Updated: Nov 21, 2022

To truly understand worth and how one product appeals more than another, let's break it down to understand the difference between value and worth.


Value the verb: consider (someone or something) to be important or beneficial; have a high opinion of.


Worth the noun: the value equivalent to that of someone or something under consideration; the level at which someone or something deserves to be valued or rated.


At the inaugural Myth vs Reality event, one of the first activities was to study the human mind with a blind wine tasting activity where attendees were duped into drinking the same wine but from different recipients. They thought one wine was better than the other. Not to mention that the wine was a far cry from wines they were accustomed to tasting as some were fruit wines!



Some loved the wine in the expensive looking recipient more than the wine in the visibly cheaper one. Others understood it was actually the same but the majority didn't get it.


If you study human neuroscience, when someone tastes what they think is the more expensive wine, different chemicals fly off in their mind simply because it looks expensive.


Is a Ferrari a hundred times better than a BMW? Is a diamond a hundred times better than a cubic zirconia? Is a Rolex a hundred times better than a Timex? Is bottled water a hundred times better than tap water?


Would You Be Able to Distinguish Between Expensive and Less Expensive Simply By Eye or Taste?

  • Yes

  • No

  • Tricky, not sure



The only way we have to objectively define "worth" is by market value. Anything else is simply subjective. So in that sense, yes, a 1,000€ wine is absolutely and unquestionably worth as much as a hundred 10€ wines.


The subtext of many of these questions is "how can people justify spending so much on wine, when a 10€ wine tastes perfectly fine?"

» **TASK INSTRUCTIONS**:
[a] Retype the passage on value and worth from "Worth the noun: the" up to and including "were fruit wines!".
[b] Answer these questions about the passage on value and worth:
(i) What activity was among the first at the inaugural Myth vs Reality event?
(ii) By what does the passage say "worth" can be objectively defined?
(iii) What wine price does the passage say is worth as much as a hundred 10€ wines?

» **DATA SHOWN**:
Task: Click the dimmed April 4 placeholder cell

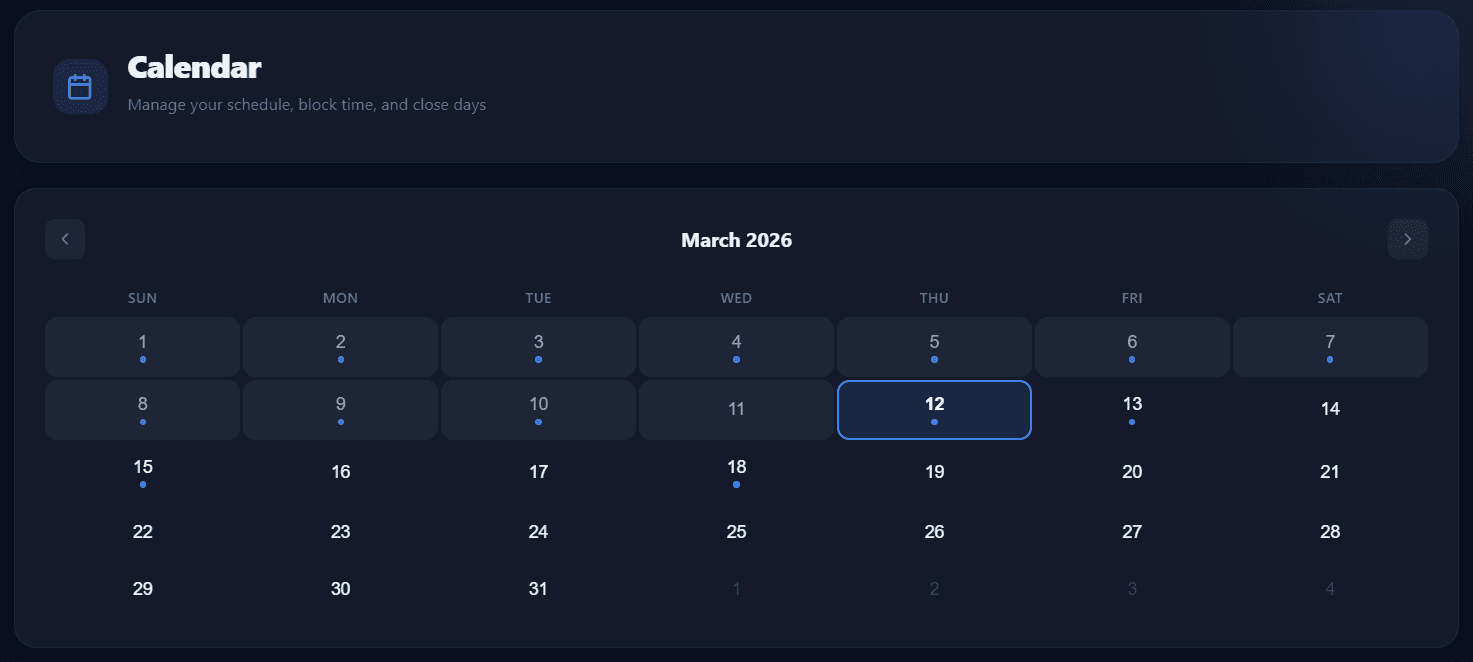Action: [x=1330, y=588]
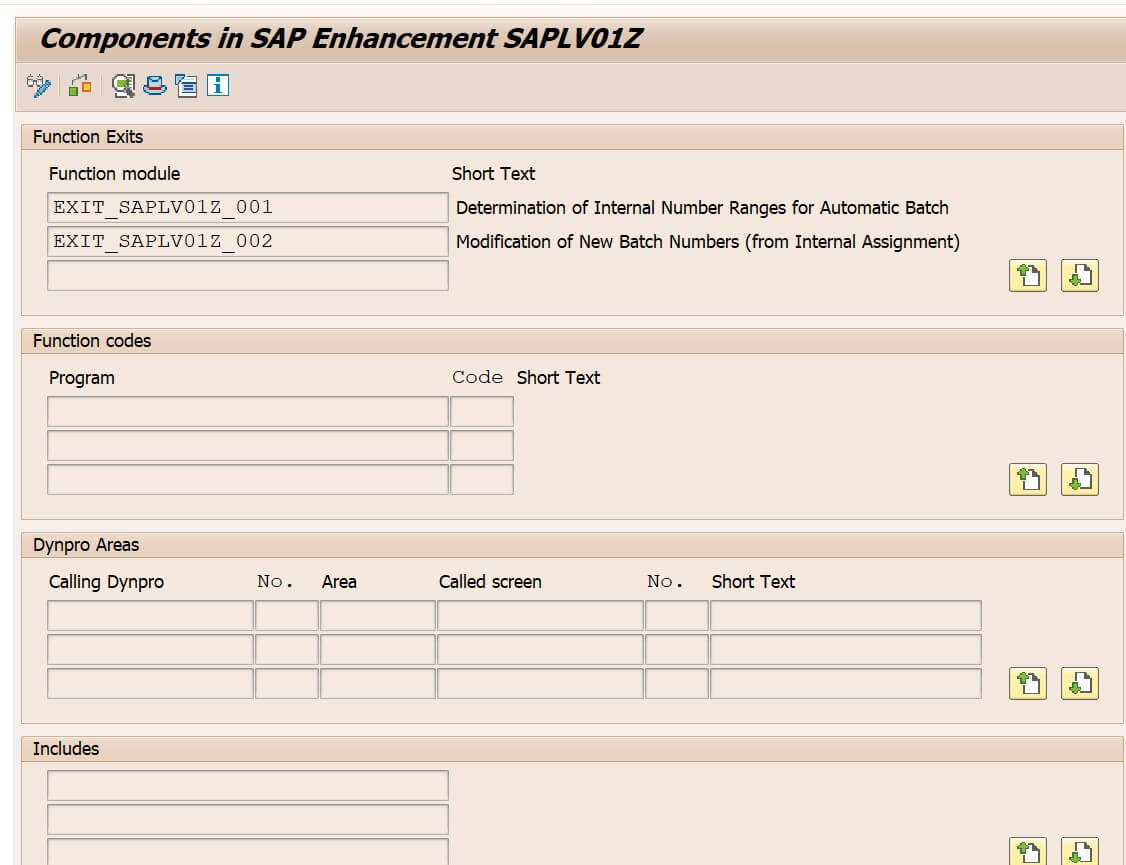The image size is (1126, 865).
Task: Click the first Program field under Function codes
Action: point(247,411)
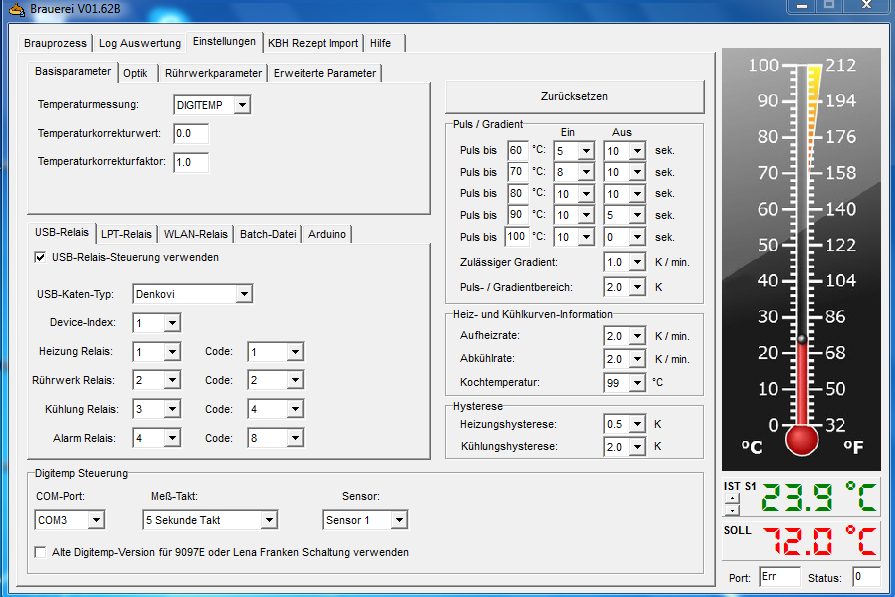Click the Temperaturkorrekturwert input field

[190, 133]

» **FINAL ANSWERS**:
[a]
Worth the noun: the value equivalent to that of someone or something under consideration; the level at which someone or something deserves to be valued or rated.


At the inaugural Myth vs Reality event, one of the first activities was to study the human mind with a blind wine tasting activity where attendees were duped into drinking the same wine but from different recipients. They thought one wine was better than the other. Not to mention that the wine was a far cry from wines they were accustomed to tasting as some were fruit wines!

[b]
(i) A blind wine tasting activity.
(ii) Market value.
(iii) 1,000€.